# Görev 1
Mikrobiyal gübre çalıştayı haberine göre şu soruları cevaplayın:
(a) Prof.Dr. Fikrettin Şahin'e göre kimyasal gübre neyi tehdit ediyor?
(b) Çalıştay hangi tarihlerde yapıldı?
(c) Enstitü son 10 yılda kaç ton mikrobiyal gübre üretti?
# Görev 2
Mikrobiyal gübre çalıştayı haberinde "Gıda Tarım ve Hayvancılık Bakanlığı Tarımsal Araştırmalar" diye başlayan paragrafı, ana bilgileri koruyarak madde madde yazın.

# Kaynak Metin

──────

SAĞLIK - 24 Ekim 2014 Cuma 11:30

Mikrobiyal Gübre Çalıştayı Düzenlendi

A
A
A
Mikrobiyal Gübre Çalıştayı Düzenlendi

Sentetik ve kimyasal gübrenin zararlarına dikkat çeken Yeditepe Üniversitesi Mühendislik ve Mimarlık Fakültesi Genetik ve Biyomühendislik Bölümü Başkanı Prof.Dr. Fikrettin Şahin; kimyasal gübrenin zehir olduğunu, bu yüzden insan sağlığını ve çevreyi tehdit ettiğini söyledi. Şahin, ayrıca, kimyasal gübreye karşılık insan sağlığına ve çevreye dost mikrobiyal gübre üretildiğini kaydetti.
Gıda Tarım ve Hayvancılık Bakanlığı Toprak Gübre ve Su Kaynakları Merkez Araştırma Enstitüsü tarafından Mikrobiyal Gübre Çalıştayı düzenlendi. 23-24 Ekim tarihleri arasında Ilgaz Dağı Doğal Kaynaklar ve Biyolojik Çeşitlilik Araştırma ve Eğitim Merkezinde gerçekleştirilen çalıştaya Kastamonu Valisi Şehmus Günaydın, Yüksek İhtisas Üniversitesi Rektörü Prof.Dr. M. Rüştü Karaman, TAGEM Genel Müdür Yardımcısı Dr. Ahmet Yücer ile bakanlığın ilgili birimlerinden yönetici ve uzmanlar, Yeditepe Üniversitesi Yeditepe Sağlık Hizmetleri A.Ş. Yönetim Kurulu Başkanı Emrah İnce, Yeditepe Sağlık Hizmetleri A.Ş., Biomarket ve ODC yetkilileri, çok sayıda üniversiteden akademisyenler, farklı kurum ve kuruluşla özel sektör temsilcileri, Japonya, İran ve Pakistan’dan da 75’e yakın davetli katıldı.
Gıda Tarım ve Hayvancılık Bakanlığı Tarımsal Araştırmalar ve Politikalar Genel Müdür Yardımcısı Dr. Ahmet Yücer, Toprak, Gübre ve Su Kaynakları Merkez Araştırma Enstitüsü tarafından son 10 yılda 34 ton mikrobiyal gübre üretildiğini ve bu miktarla 340 bin dekar alanın aşılanabileceğini belirtti. Dr. Yücer, özellikle baklagil ekimi alanlarında kimyasal gübre olarak kullanılan azotlu gübrenin 10 bin ton olduğunu ve bu alanların kimyasal gübre yerine mikrobiyal gübre ile aşılandığında ülke ekonomisine yılda 100 milyon TL’lik net kazancın sağlanabileceğini vurguladı.

──────

# Verilen Satırlar
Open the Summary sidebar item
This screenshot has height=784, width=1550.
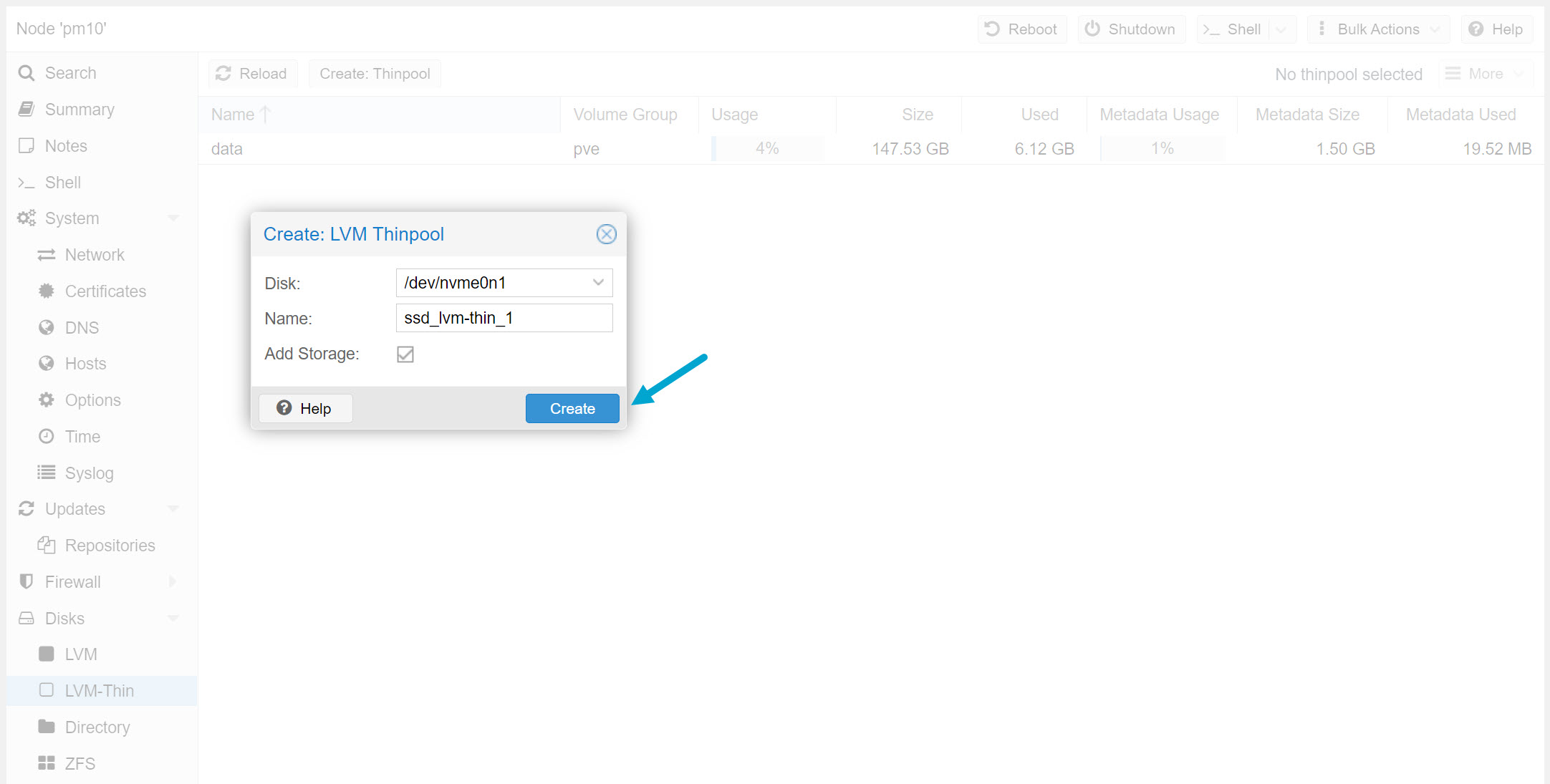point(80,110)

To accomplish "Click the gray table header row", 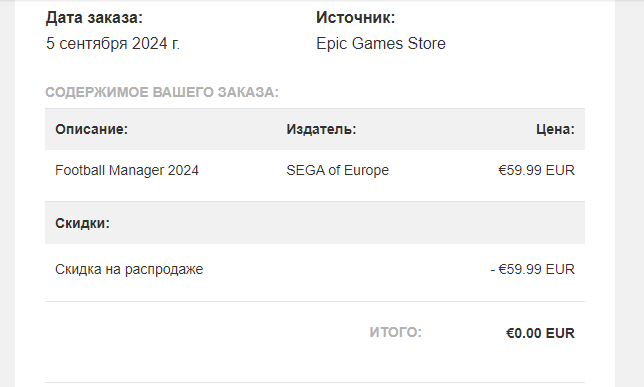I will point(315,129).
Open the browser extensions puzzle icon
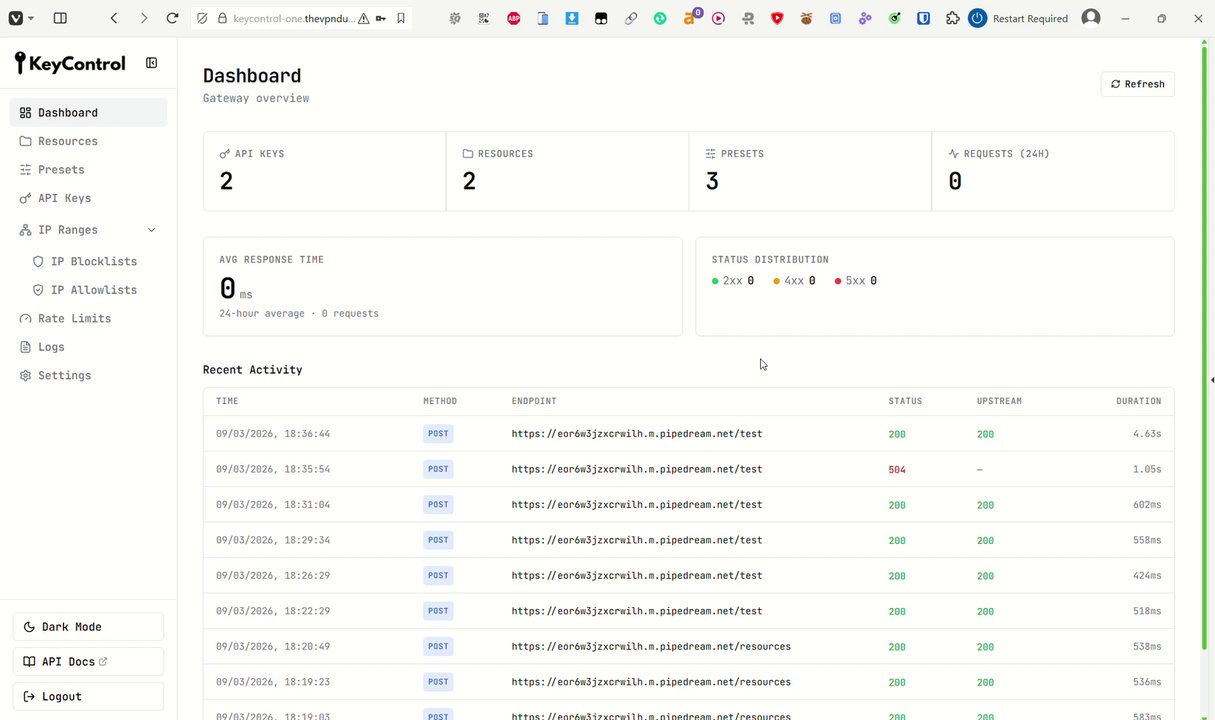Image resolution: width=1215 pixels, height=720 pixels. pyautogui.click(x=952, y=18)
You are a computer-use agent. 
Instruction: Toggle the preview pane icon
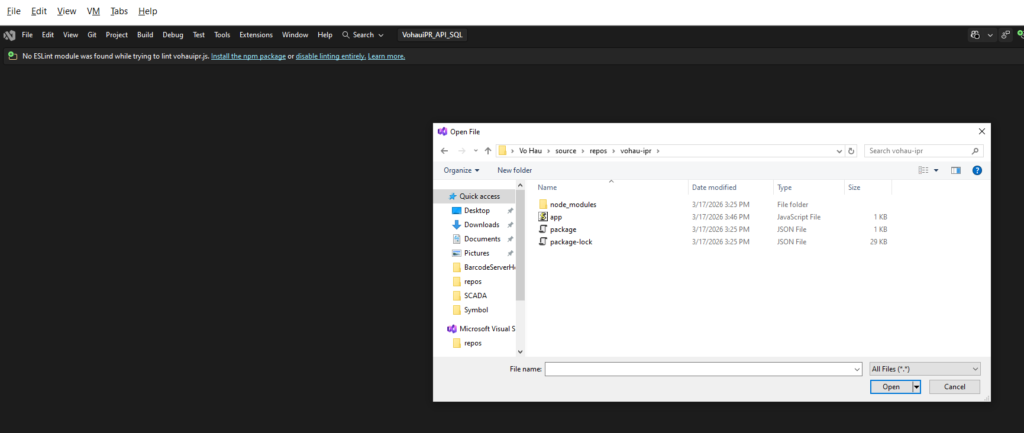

──────

# Cevap 1
(a) İnsan sağlığını ve çevreyi.
(b) 23-24 Ekim tarihlerinde.
(c) 34 ton.

# Cevap 2
- Konuşan: Gıda Tarım ve Hayvancılık Bakanlığı Tarımsal Araştırmalar ve Politikalar Genel Müdür Yardımcısı Dr. Ahmet Yücer.
- Toprak, Gübre ve Su Kaynakları Merkez Araştırma Enstitüsü son 10 yılda 34 ton mikrobiyal gübre üretti.
- Bu miktarla 340 bin dekar alan aşılanabilir.
- Baklagil ekimi alanlarında kimyasal gübre olarak kullanılan azotlu gübre 10 bin ton.
- Bu alanlar kimyasal gübre yerine mikrobiyal gübreyle aşılanırsa ülke ekonomisine yılda 100 milyon TL net kazanç sağlanabilir.